### TO DO
The data below should be copied out exactly, with its pictures omitted.

### DATASET ENTRIES

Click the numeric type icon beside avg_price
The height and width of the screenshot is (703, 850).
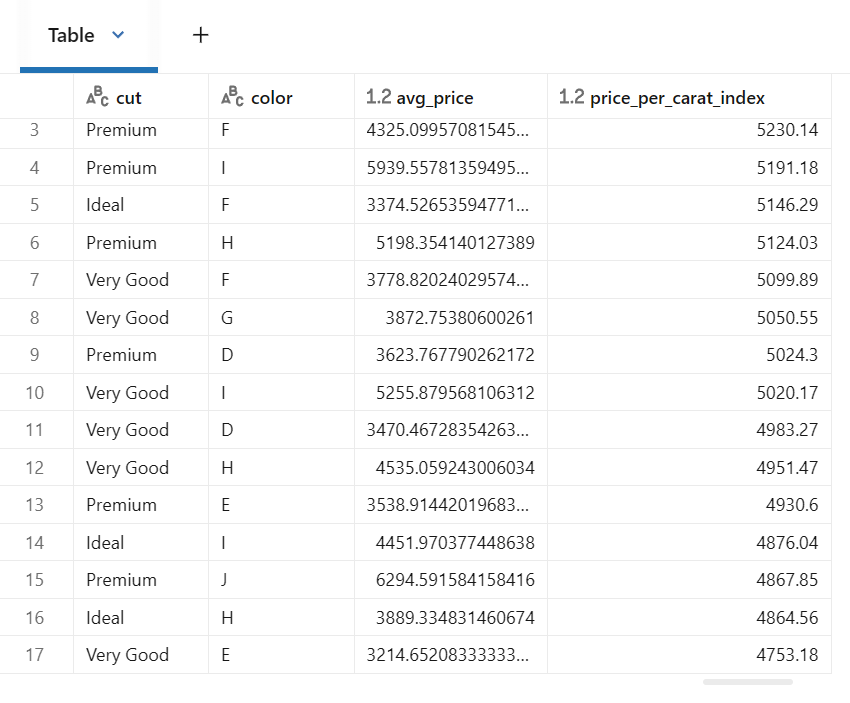[x=378, y=97]
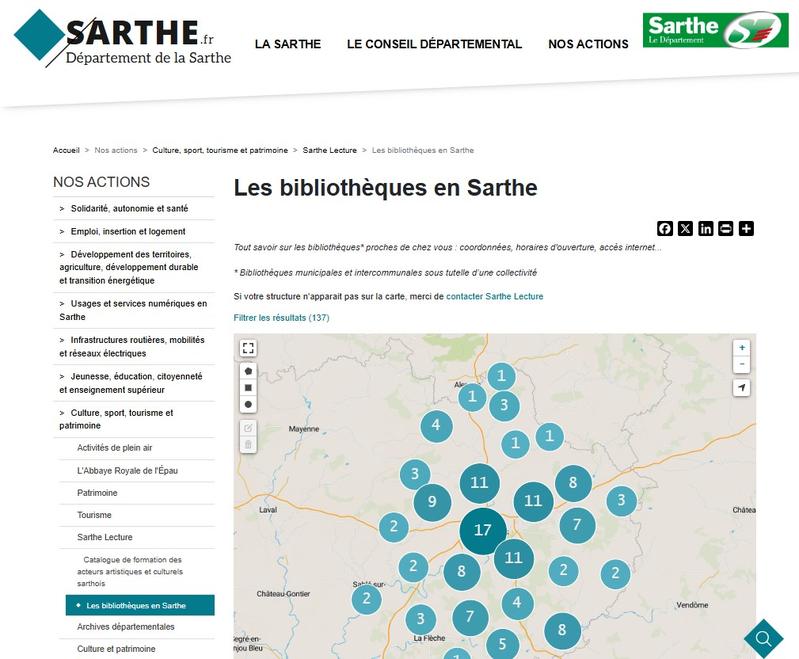Click contacter Sarthe Lecture link

[494, 297]
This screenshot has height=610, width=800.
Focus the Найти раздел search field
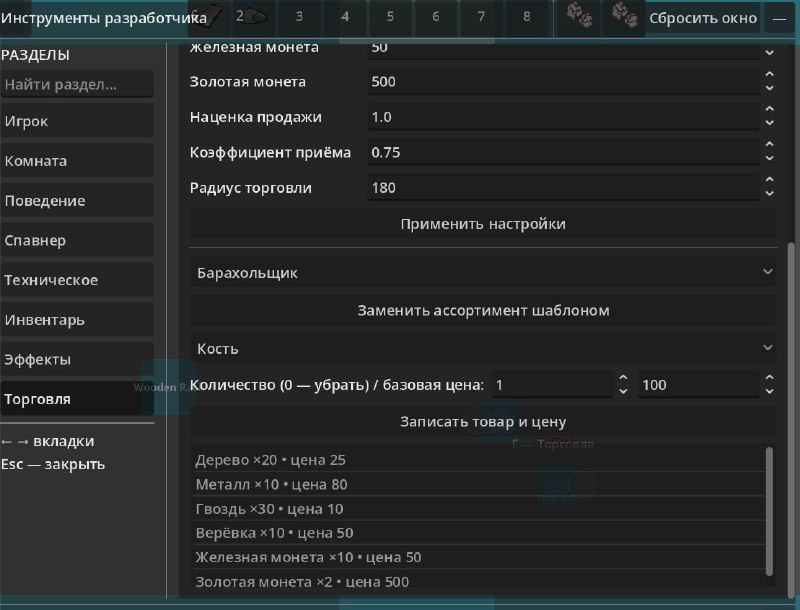pos(77,84)
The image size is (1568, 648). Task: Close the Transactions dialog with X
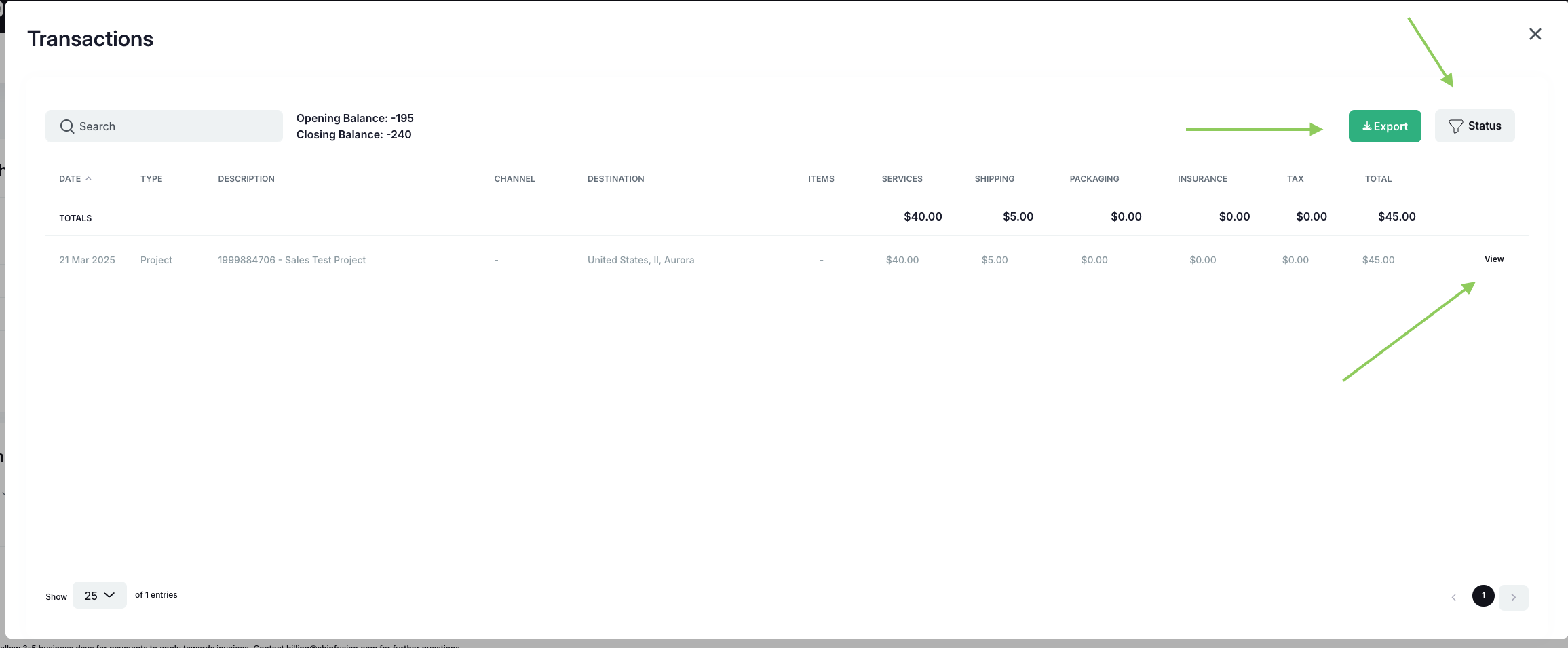coord(1535,34)
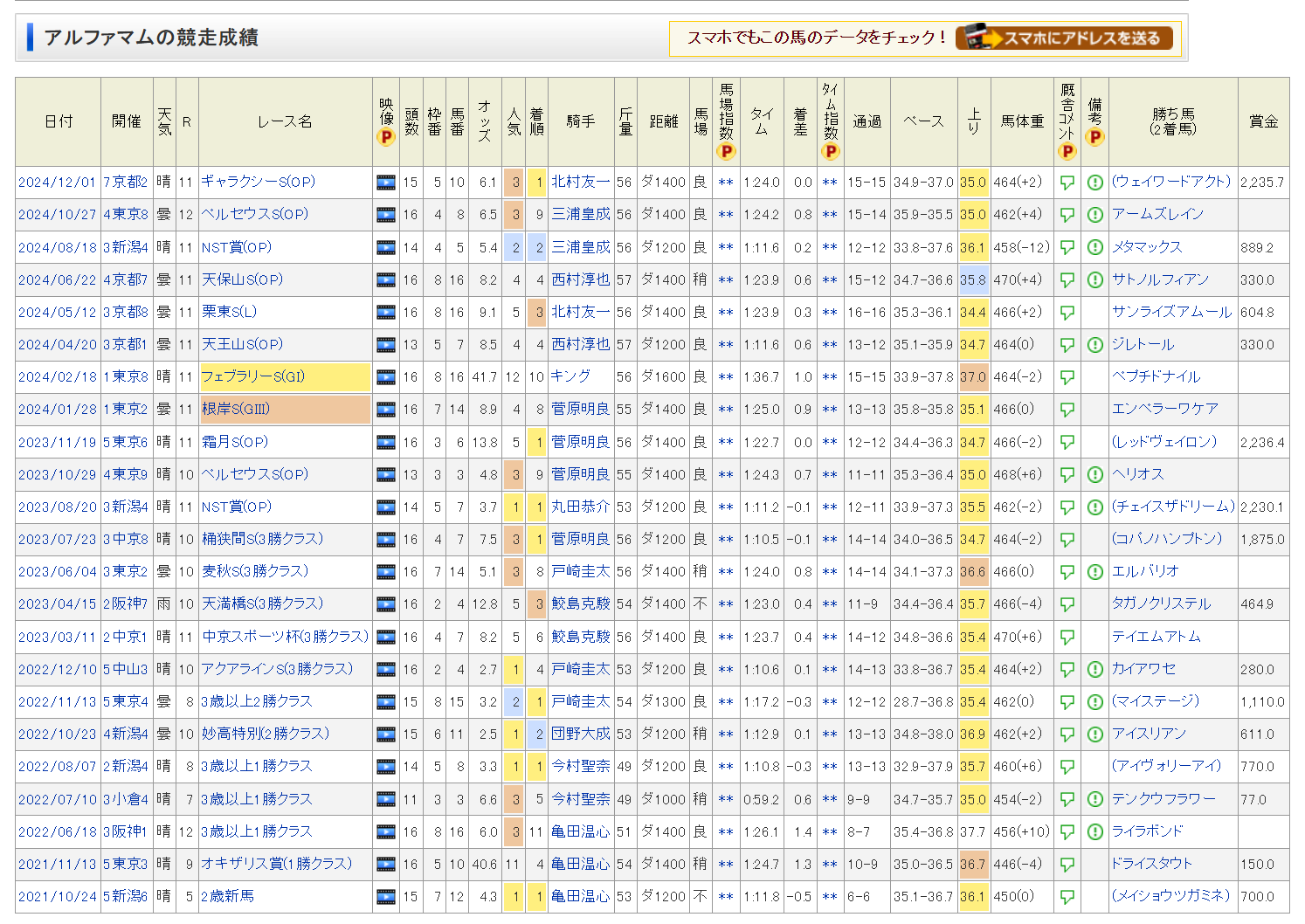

### SOLUTION
Click the numeric type icon beside avg_price
The height and width of the screenshot is (703, 850).
[x=378, y=97]
Click contacter Sarthe Lecture link

[494, 297]
This screenshot has height=610, width=800.
Focus the Найти раздел search field
pos(77,84)
The image size is (1568, 648). Task: Close the Transactions dialog with X
coord(1535,34)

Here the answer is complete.